━━ Text excerpt

The downside of retrospective models includes the long payment lag from the time care is provided to the time of payment—which commonly ranges from 90 days to one year.
“Sometimes that delay can create the perception, if not the reality, that providers don’t pay attention to” the retrospective model, Gonzales said. “But there are a lot of retrospective programs out there that are making a difference.”
Despite the lower perception of effectiveness, a retrospective bundled payment model still may be the best fit for some payers and providers because of specific market conditions, he said.
A related finding was that 48 percent of respondents with prospective payment bundles incorporated downside risk in them. The largest share of models with downside risk was in population-based payment (57 percent), while smaller shares had downside risk in retrospective bundled payment (44 percent), capitation or global payment (43 percent), and pay-for-performance (43 percent). In contrast, the area of VBP with the highest upside-only risk was capitation or global budget models, of which 51 percent used that approach.
“That is a little more aggressive than what we’re seeing being reported overall from the industry and what you get a sense for from across the industry,” Gonzales said.
‘Very Significant’ Overall Savings
The growing desire among private insurance companies to expand VBP models was indicated by the fact that all of the respondents are deriving at least some savings from the spectrum of those models, Gonzales said.
Insurers reported that their VBP models provided medical cost savings ranging from 0.1 percent to 7.5 percent. The average savings was 5.6 percent, and no respondent reported losing money from them. Such findings come in contrast to overall annual increases in the medical cost index of 4 to 5 percent in recent years.
Gonzales said such savings are “very significant.”
The findings also indirectly counter the perception that providers won’t change their care delivery for non-fee-for-service (FFS) Medicare plans because they lack sufficient scale, Gonzales said. Specifically, the shrinking share of private health insurance companies’ business that is tied to FFS (37.2 percent) indicated progress.
“In a way it shows that the industry has moved past that and found a way to overcome that challenge,” Gonzales said.
However, he noted that much of the VBP business of insurance companies still relies on “the FFS infrastructure and claims that would be submitted for FFS payments.”
On a related note, challenges identified by insurance companies included a continuing struggle to engage providers in episode-of-care programs. Specifically, insurance companies said it was either very or extremely difficult to: generate interest among providers to participate (48 percent); agree on episode definitions (43 percent); and gain consensus on budgets and risk- or gainsharing (58 percent).

━━━━
━━ Material supplied

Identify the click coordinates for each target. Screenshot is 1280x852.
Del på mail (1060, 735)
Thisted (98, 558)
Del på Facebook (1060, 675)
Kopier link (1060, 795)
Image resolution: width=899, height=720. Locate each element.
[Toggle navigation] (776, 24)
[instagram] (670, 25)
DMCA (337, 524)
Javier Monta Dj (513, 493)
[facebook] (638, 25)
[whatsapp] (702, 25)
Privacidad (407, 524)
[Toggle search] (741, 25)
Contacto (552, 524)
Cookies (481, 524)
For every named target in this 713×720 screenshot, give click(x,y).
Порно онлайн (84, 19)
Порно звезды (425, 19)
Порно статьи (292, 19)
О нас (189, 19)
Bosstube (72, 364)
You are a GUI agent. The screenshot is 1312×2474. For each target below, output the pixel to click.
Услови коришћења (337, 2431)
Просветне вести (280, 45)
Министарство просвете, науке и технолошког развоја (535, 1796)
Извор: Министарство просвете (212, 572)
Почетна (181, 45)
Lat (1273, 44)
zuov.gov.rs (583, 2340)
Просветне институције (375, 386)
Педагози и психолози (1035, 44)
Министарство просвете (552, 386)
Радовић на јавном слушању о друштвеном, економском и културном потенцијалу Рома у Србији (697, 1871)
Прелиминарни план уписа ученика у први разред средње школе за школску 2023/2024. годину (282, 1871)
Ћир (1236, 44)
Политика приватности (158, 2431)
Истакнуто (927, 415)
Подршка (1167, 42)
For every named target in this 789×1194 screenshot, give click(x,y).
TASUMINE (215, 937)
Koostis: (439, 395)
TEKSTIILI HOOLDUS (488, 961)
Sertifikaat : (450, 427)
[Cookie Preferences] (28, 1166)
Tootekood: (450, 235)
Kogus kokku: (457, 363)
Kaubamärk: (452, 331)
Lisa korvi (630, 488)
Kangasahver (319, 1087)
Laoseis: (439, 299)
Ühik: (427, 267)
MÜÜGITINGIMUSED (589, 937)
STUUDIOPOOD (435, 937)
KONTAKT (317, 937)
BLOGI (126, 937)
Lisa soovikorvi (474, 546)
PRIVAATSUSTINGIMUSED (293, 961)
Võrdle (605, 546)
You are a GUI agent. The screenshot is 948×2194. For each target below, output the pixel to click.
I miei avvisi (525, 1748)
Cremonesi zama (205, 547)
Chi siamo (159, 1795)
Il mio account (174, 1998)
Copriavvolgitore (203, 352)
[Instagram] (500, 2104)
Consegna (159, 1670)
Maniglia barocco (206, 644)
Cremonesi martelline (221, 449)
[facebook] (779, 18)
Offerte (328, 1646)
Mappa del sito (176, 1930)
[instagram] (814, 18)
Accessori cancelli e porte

━━━━

In the value-based payment text, what average medical cost savings did insurers report from their VBP models?

→ Written reply: 5.6 percent